Две трети фильма герой проводит в убогой комнате, наедине с телом отца, рабочими или женщиной, представляющей фирму ритуальных услуг. Это всего-навсего комната советской хрущевки, но, как всякая Комната, несет отметины индивидуальности и тайных помыслов своего хозяина.
Первый попавшийся «Словарь символов» готов уточнить все остальное: «Комната символизирует возможность понимания, выхода вовне и за пределы, а также является иллюстрацией любой идеи коммуникации. В силу этого закрытая комната, не имеющая окон, может быть, согласно Фрэзеру, символом девственности и других форм некоммуникативности. Многие обряды, включающие образ огражденного места, совершаются для того, чтобы отметить достижение половой зрелости». В этой системе координат Отец обозначает силу традиции, мир моральных предписаний и запретов, противостоящих силе инстинктов и опасности ниспровержения порядка. Недаром среди вещей Отца — портсигар с изображением памятника Воину-освободителю и грозное оружие — кастет.
Сын — девственник, слабак, замерший на пороге инициации. Теперь, после символической Смерти Отца, он должен стать сильным, занять отцовское место. Но Сын — в ужасе. Ужас усугубляет Страшная Баба, жрица ритуальных услуг, то ли символическая Мать, то ли потенциальная Любовница.
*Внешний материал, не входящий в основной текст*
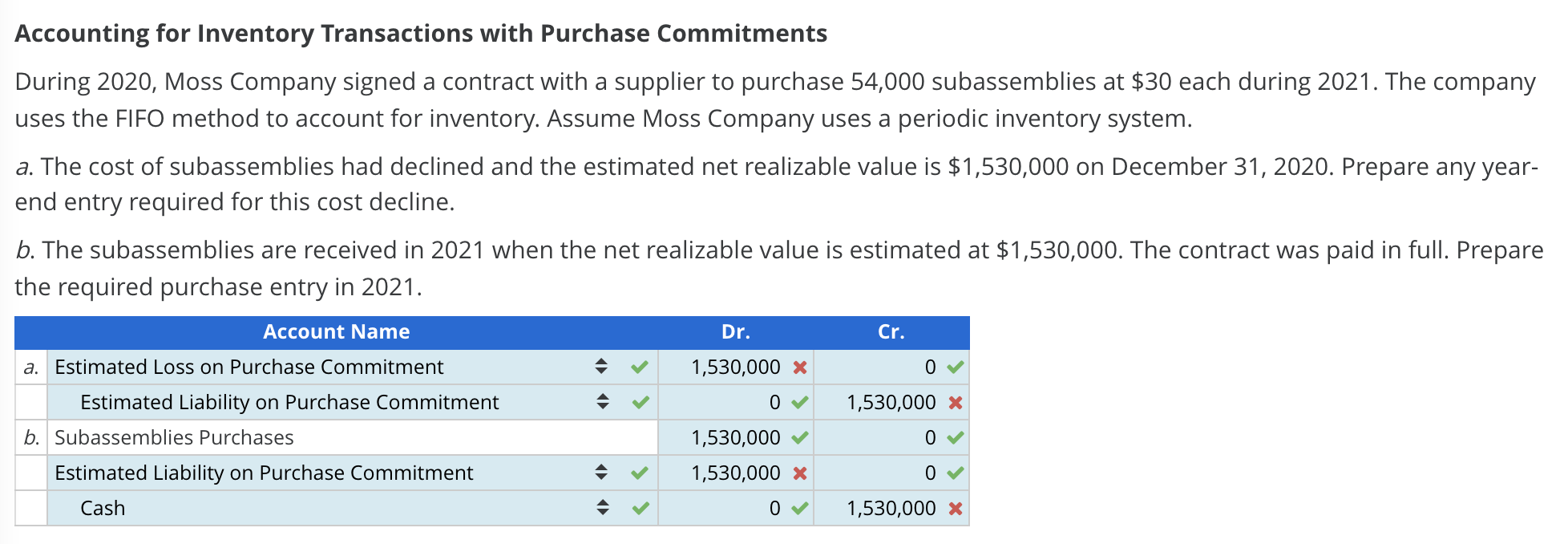This screenshot has width=1568, height=544.
Task: Select the Account Name column header
Action: [336, 331]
Скорее всего, образ Женщины-хабалки — продукт воображения Юноши, воплощение его страха перед предстоящей инициацией. «Отец! На кого ты меня оставил?! Как мне укротить эту чертовку?!»
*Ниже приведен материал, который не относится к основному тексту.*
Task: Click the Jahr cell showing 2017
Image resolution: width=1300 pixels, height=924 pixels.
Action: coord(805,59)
В 1990 г. убожество быта, антуража, гулкая пустота, в которой оказываются Отец и Сын, еще шокирует зрителя — официальный имидж советской жизни, желание соответствовать тому, что все было «как положено» и все происходило «как у людей», еще живы, еще присутствуют. Но в конце века именно так, как у Сокурова, и будет умирать «простой российский человек»: вне эмоций, вне сострадания.